Thursday, November 17, 2005

For every hour in class an Ohio University student should spend two hours studying out of class.

Bullshit.

This is the phrase that is pounded in our ears when we arrive at precollege, when we go through those first few days of freshman orientation, and when our mothers decide to recite the letters they periodically receive from the Dean. However this information simply refuses to manifest itself in our brains. We coast through 10 weeks of classes without a worry in the world. We easily find things to do instead of starting to read the 20 or so chapters we need to thoroughly understand before that dreaded test at the end of the quarter that must not be named. The test I'm talking about is, of course, a final. (Shriek)

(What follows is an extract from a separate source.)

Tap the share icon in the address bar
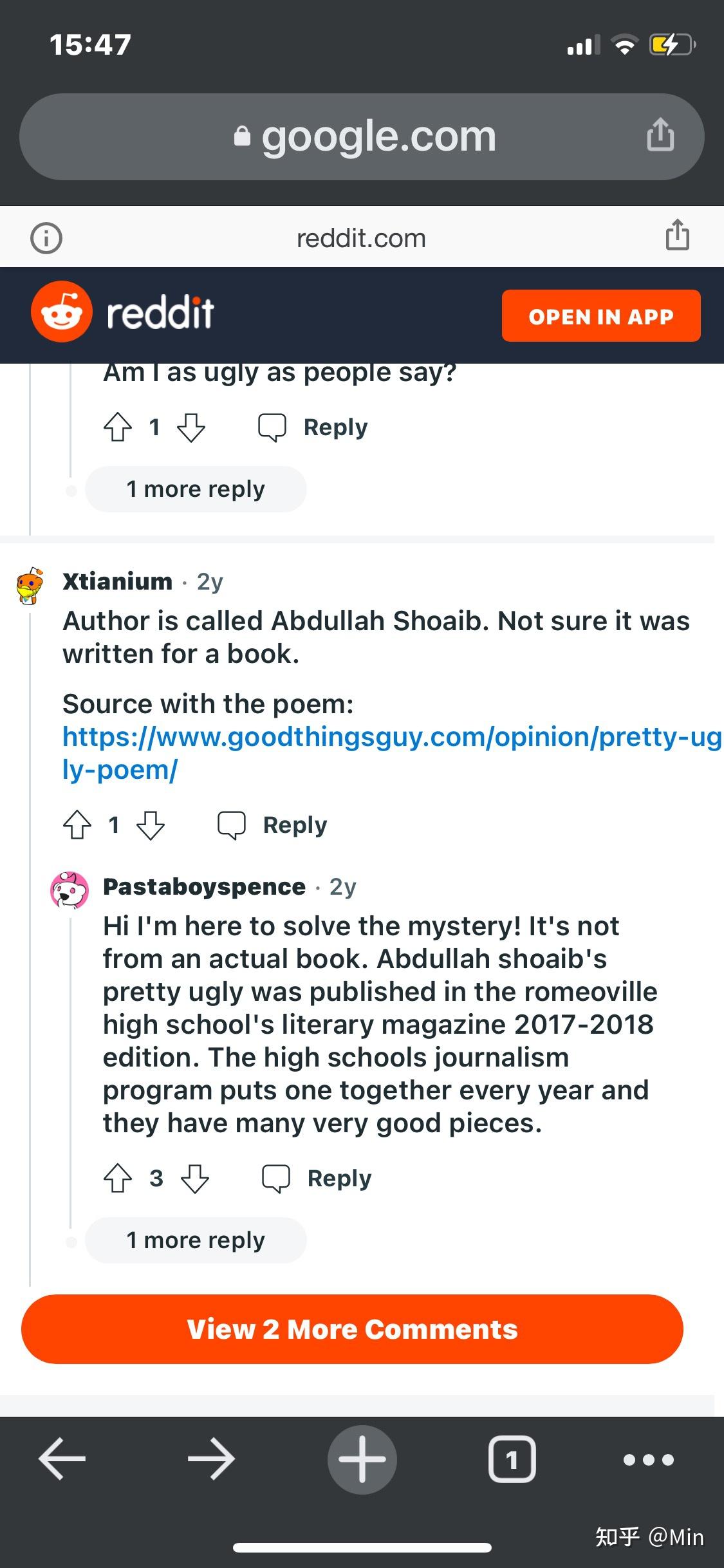724x1568 pixels. (662, 136)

As all of us know at this point a final in college is typically worth around 40% of your final grade if not MORE. Naturally, we're required to take around 4 of them in one week. This week is one saturated with despair and dread for the college student. This is the week that adderall addictions blossom and coffee makers blow fuses. Throughout the duration of this week you will take part in no socialization or anything remotely close to it. You will drudge around your hall just staring at the other zombified classmates who are feeling the same pain you are but simply cannot muster the strength to vocalize as such. Yes, the present is grim and the future even grimmer.

I wish there was some Asian, herbal remedy I could supply to circumvent this aberration of post-adolescent living; but alas, I cannot. However there are some things you can do to provide a small reprieve from its grasp. In the words of numerous, mediocre sportscenter anchors..."you can't stop it, you can only hope to contain it."

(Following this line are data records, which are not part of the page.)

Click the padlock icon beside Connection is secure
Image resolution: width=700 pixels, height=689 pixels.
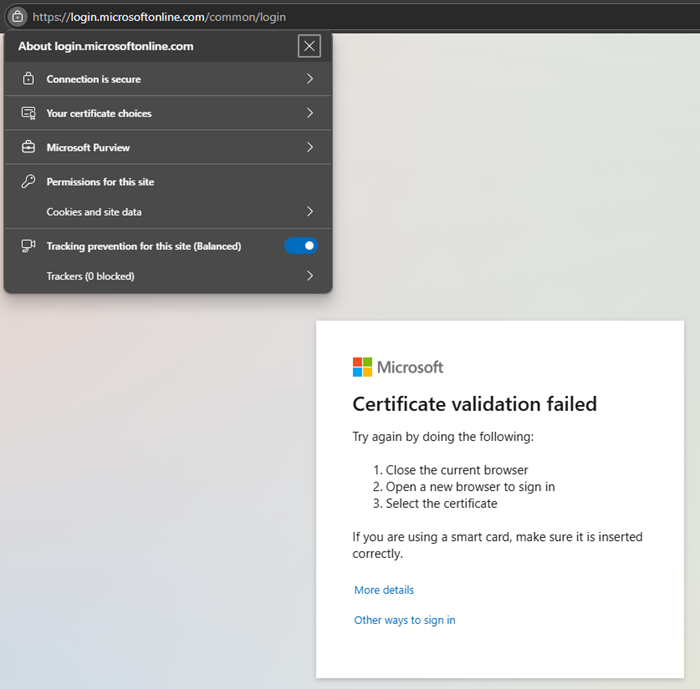(x=28, y=79)
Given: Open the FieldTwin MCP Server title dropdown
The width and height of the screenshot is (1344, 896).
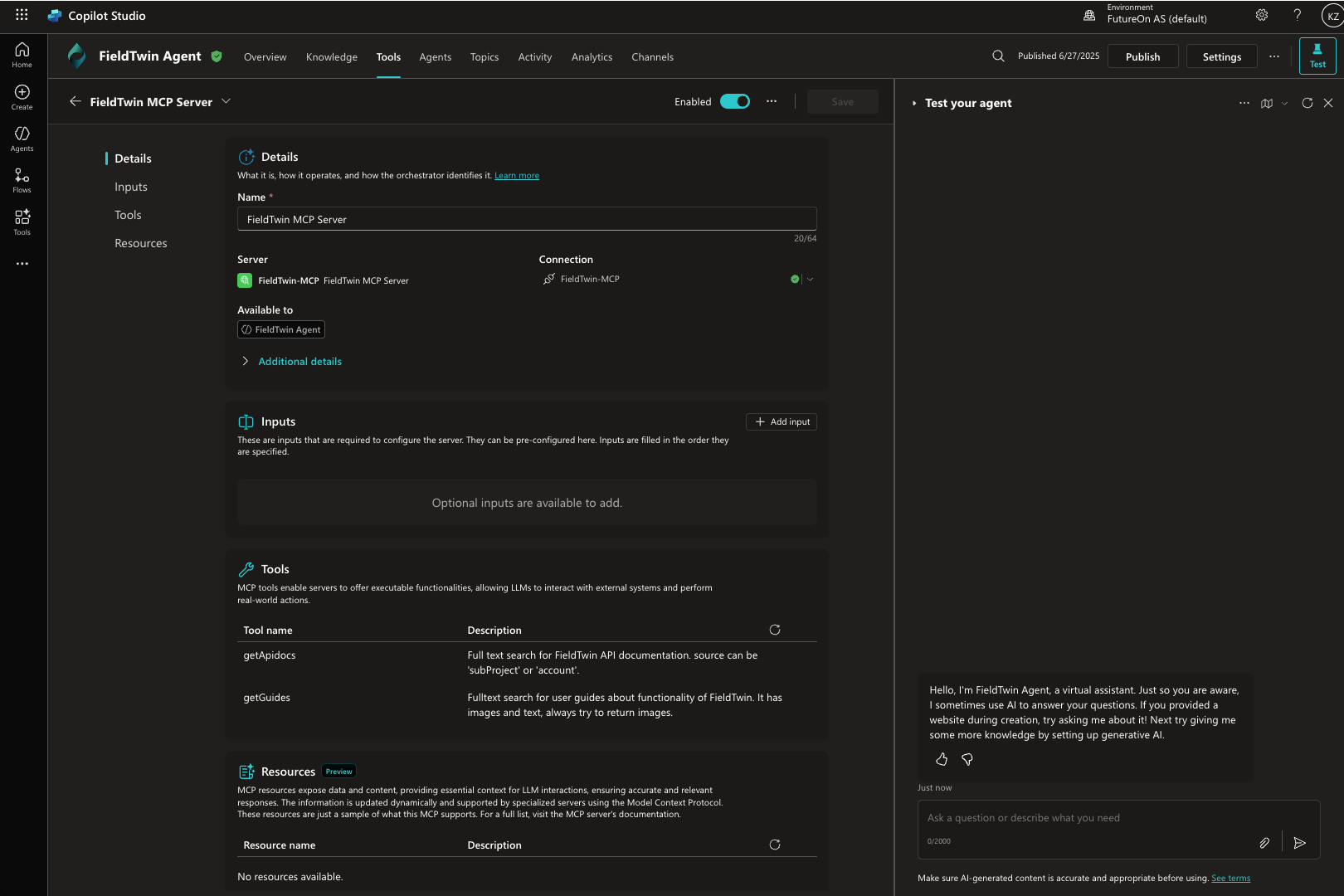Looking at the screenshot, I should tap(226, 101).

One thing that can put the mind at ease is the growth of a "finals beard." For any hockey fans out there, this is similar to a playoff beard only not as fun. As soon as you leave your last class...stop shaving. It's that simple. It might sound like nothing, but let me tell you....um...it is. At least this way, inbetween study sessions, you'll have something to stroke besides.....well.....you'll have something to stroke. Plus, you can keep extra food in it for late night cram sessions. Women may protest, "I can't grow a beard!" Of course this doesn't mattter as women don't go to college anyway. They only go to nurse and secretary school inbetween pregnancies. What? They repealed that law? My bad.

Another little thing that can introduce a little joy into your seemingly pointless existance is black tar heroin. Keep in mind that this should only be used in extreme situations. Like ones where you have 2 finals over the course of 3 days. Or when you realize you never bought the text book. Or when you realize that you actually WERE enrolled in that class. Getting it shouldn't be too tough either. From what I gather, all you have to do is know a guy who knows a guy. Happy shooting!

Finally, music is basically a must for any college student. During finals week, it's your lifeblood. Take the time to create a "feel good" playlist. The songs on this list don't even have to be socially acceptable, they just have to make you dance like an 80 year old grandmother whose had too much gin at her grandson's wedding. In other words, guilty pleasures. Here's my feel good list for this quarter....

  1. "September" by Earth, Wind, and Fire
  2. "Me and Bobby McGee" by Janis Joplin
  3. "Blinded by the Light" by Manfred Mann's Earth Band
  4. "Doo Wop" by Lauryn Hill
  5. "Duke of Earl" by The Four Tops
  6. "America" by Neil Diamond
  7. "Dancing in the Moonlight" by Toploader
  8. "Your Love is Lifting Me Higher" by Jackie Wilson

For those of you who may be wondering...yes, that last song IS the song that made the statue of liberty come alive in Ghostbusters II. If it's good enough bring justice incarnate to life, then you can be damn sure it'll help you remember your Econ notes.

Use this information wisely, and remember that we're all in this together.